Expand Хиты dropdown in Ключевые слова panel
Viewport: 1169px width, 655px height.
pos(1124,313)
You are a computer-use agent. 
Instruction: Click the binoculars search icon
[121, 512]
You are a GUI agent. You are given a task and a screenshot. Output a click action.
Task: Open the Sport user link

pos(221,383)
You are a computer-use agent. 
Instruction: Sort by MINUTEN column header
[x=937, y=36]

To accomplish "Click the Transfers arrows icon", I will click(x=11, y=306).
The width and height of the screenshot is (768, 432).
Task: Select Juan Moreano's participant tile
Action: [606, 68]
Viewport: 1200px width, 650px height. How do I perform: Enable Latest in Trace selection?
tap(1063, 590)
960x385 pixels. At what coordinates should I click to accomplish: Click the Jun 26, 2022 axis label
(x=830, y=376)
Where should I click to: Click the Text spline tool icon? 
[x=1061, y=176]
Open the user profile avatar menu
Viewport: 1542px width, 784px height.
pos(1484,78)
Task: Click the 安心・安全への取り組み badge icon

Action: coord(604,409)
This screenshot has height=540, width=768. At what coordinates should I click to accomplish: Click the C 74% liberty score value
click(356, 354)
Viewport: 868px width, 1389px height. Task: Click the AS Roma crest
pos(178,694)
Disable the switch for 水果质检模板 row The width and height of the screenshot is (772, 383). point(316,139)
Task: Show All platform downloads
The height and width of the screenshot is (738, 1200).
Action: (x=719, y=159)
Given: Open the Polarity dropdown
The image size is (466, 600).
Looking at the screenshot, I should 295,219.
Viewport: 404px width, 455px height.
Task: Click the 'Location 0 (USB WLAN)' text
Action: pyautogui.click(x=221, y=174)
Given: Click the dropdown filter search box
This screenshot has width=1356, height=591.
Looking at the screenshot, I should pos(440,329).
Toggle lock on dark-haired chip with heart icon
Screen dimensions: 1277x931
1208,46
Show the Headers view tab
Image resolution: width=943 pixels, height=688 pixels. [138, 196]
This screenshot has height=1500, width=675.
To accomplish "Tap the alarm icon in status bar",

···

**Your goal:** Edit the material above by replacing every "Instruction" with "Command" and leave all other text unchanged.

**The reply:**
Expand Хиты dropdown in Ключевые слова panel
Viewport: 1169px width, 655px height.
pos(1124,313)
You are a computer-use agent. 
Command: Click the binoculars search icon
[121, 512]
You are a GUI agent. You are given a task and a screenshot. Output a click action.
Task: Open the Sport user link

pos(221,383)
You are a computer-use agent. 
Command: Sort by MINUTEN column header
[x=937, y=36]

To accomplish "Click the Transfers arrows icon", I will click(x=11, y=306).
The width and height of the screenshot is (768, 432).
Task: Select Juan Moreano's participant tile
Action: [606, 68]
Viewport: 1200px width, 650px height. How do I perform: Enable Latest in Trace selection?
tap(1063, 590)
960x385 pixels. At what coordinates should I click to accomplish: Click the Jun 26, 2022 axis label
(x=830, y=376)
Where should I click to: Click the Text spline tool icon? 
[x=1061, y=176]
Open the user profile avatar menu
Viewport: 1542px width, 784px height.
pos(1484,78)
Task: Click the 安心・安全への取り組み badge icon

Action: coord(604,409)
This screenshot has height=540, width=768. At what coordinates should I click to accomplish: Click the C 74% liberty score value
click(356, 354)
Viewport: 868px width, 1389px height. Task: Click the AS Roma crest
pos(178,694)
Disable the switch for 水果质检模板 row The width and height of the screenshot is (772, 383). point(316,139)
Task: Show All platform downloads
The height and width of the screenshot is (738, 1200).
Action: (x=719, y=159)
Given: Open the Polarity dropdown
The image size is (466, 600).
Looking at the screenshot, I should 295,219.
Viewport: 404px width, 455px height.
Task: Click the 'Location 0 (USB WLAN)' text
Action: pyautogui.click(x=221, y=174)
Given: Click the dropdown filter search box
This screenshot has width=1356, height=591.
Looking at the screenshot, I should pos(440,329).
Toggle lock on dark-haired chip with heart icon
Screen dimensions: 1277x931
1208,46
Show the Headers view tab
Image resolution: width=943 pixels, height=688 pixels. [138, 196]
This screenshot has height=1500, width=675.
To accomplish "Tap the alarm icon in status bar",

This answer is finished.